Но Кеша нет-нет да и сорвется. Раз наказали перед строем, два разобрали на открытом комсомольском собрании, а комсомолия крута на решения: не прекратишь это баловство — будем ходатайствовать об отчислении из училища. Прекратил. Так иногда по просьбе вместо фокуса выудит на глазах у всех что-нибудь из чужого кармана.
Герке даже идея пришла. Обрадовался — и к Веретенникову, Веретенников у них самодеятельностью руководит.
— Гарный номер маю, товарищ старшина!
— Ну-ка, ну-ка.
— Представьте соби: полная зала сыдыть. Вызывае конхверансье з той залы курсанта чи охвицера, кладэ у кишеню ему кипу грошей, завьязывае очи и предупреждае: зараз их звистнуть в тэбе. Пиймаешь за руку — твои грошенята, ни — стилько же ж витдаешь своих. Га?
Веретенников сопел, сопел носом на Герку, вздохнул тяжко.
— Волох, тебя в детстве пыльным мешком, случайно, не били?
— Ни, товарищ старшина.
— Ты просто забыл. Соображаешь? Воровство с эстрады пропагандировать.
— Яке воровство? Иллюзия. Хвокус! Хвакира у нашей программе нема же ж.
— Не морочь мне голову.
А Кеша выкинул-таки номер на новогоднем концерте.
Зал полнехонек. Преподаватели, курсанты-отличники, шефы с завода, школьники, из колхоза гости. Раздвинулся занавес — хор человек сто. Поднял дирижер руку — рампа вспыхнула, хоть пожарников вызывай, поднял другую — баяны веерами раскрылись.

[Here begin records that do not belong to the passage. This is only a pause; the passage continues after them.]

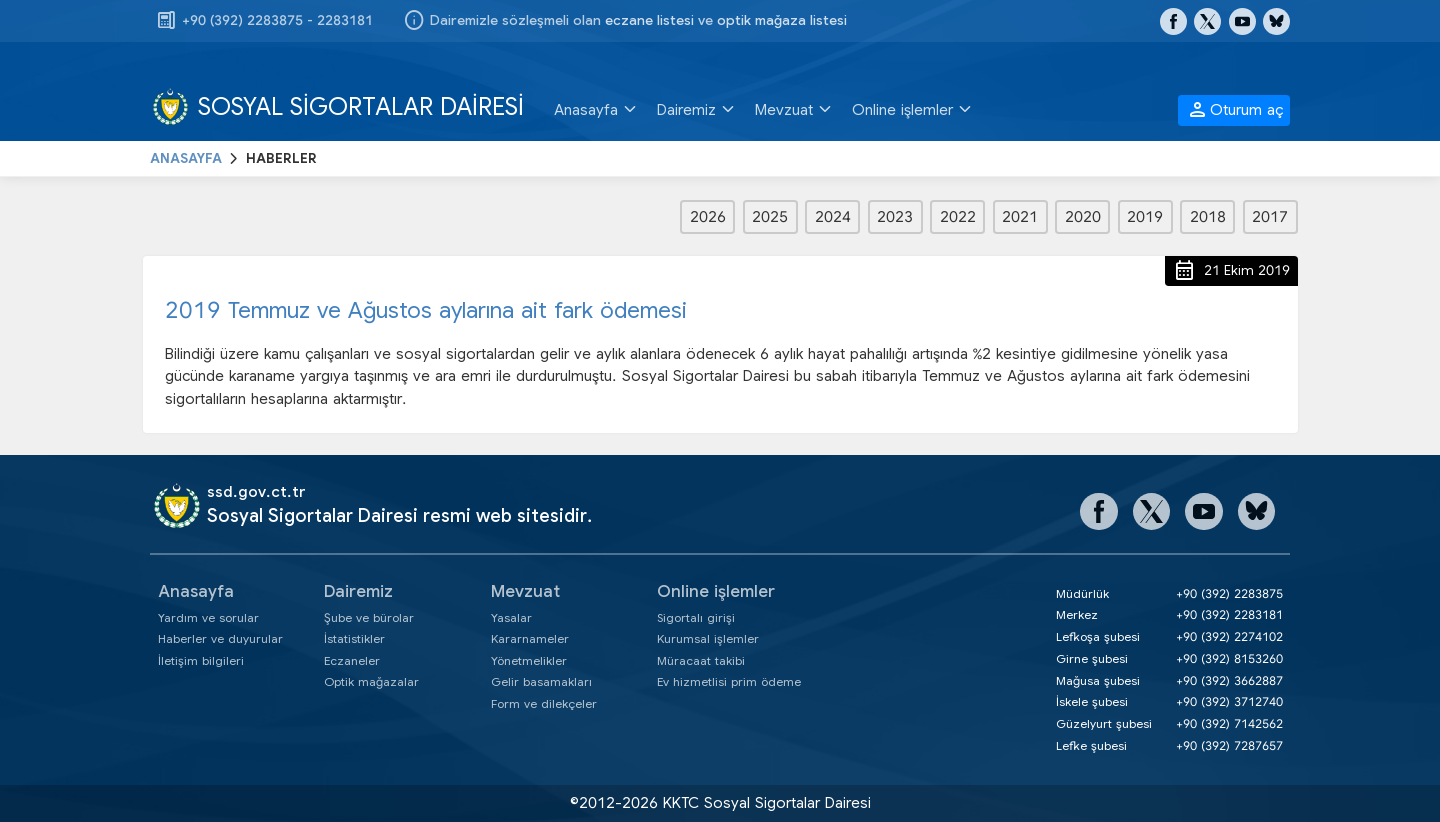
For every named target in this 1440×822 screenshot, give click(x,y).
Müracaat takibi (701, 660)
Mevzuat (525, 591)
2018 (1208, 217)
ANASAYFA (186, 158)
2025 (770, 217)
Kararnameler (530, 638)
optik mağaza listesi (782, 20)
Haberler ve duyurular (220, 638)
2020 (1083, 217)
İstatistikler (354, 638)
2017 (1270, 217)
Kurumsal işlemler (708, 638)
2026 (708, 217)
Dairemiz (358, 591)
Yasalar (511, 617)
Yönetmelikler (529, 660)
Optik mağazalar (371, 681)
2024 (833, 217)
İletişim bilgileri (201, 660)
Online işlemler (716, 591)
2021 (1020, 217)
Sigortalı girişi (696, 617)
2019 (1145, 217)
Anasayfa (196, 591)
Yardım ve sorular (208, 617)
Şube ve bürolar (369, 617)
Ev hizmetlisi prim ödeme (729, 681)
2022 (958, 217)
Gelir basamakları (541, 681)
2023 (895, 217)
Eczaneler (352, 660)
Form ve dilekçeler (544, 703)
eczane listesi (649, 20)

Спели «Два сокола ясных», «Все выше и выше», «Вася-Василек». Потом прочитали стихотворение Константина Симонова «Письмо с фронта». Струнный оркестр выступил. За ним:
— Молдаванэску! Исполняет… трио народных инструментов: бубен — курсант Игошин, губная гармошка — курсант Волох, рожок — курсант… курсант… — конферансье глянул в шпаргалку, — Шрамм.
Сергей первый хлопнул в ладоши и толкнул локтем Веретенникова: наши!
Появляются. Два коротыша и верзила. По рядам смешок, жидкие хлопки. Артисты подошли к рампе. Большой в середке и чуть впереди, маленькие по бокам. Поклонились.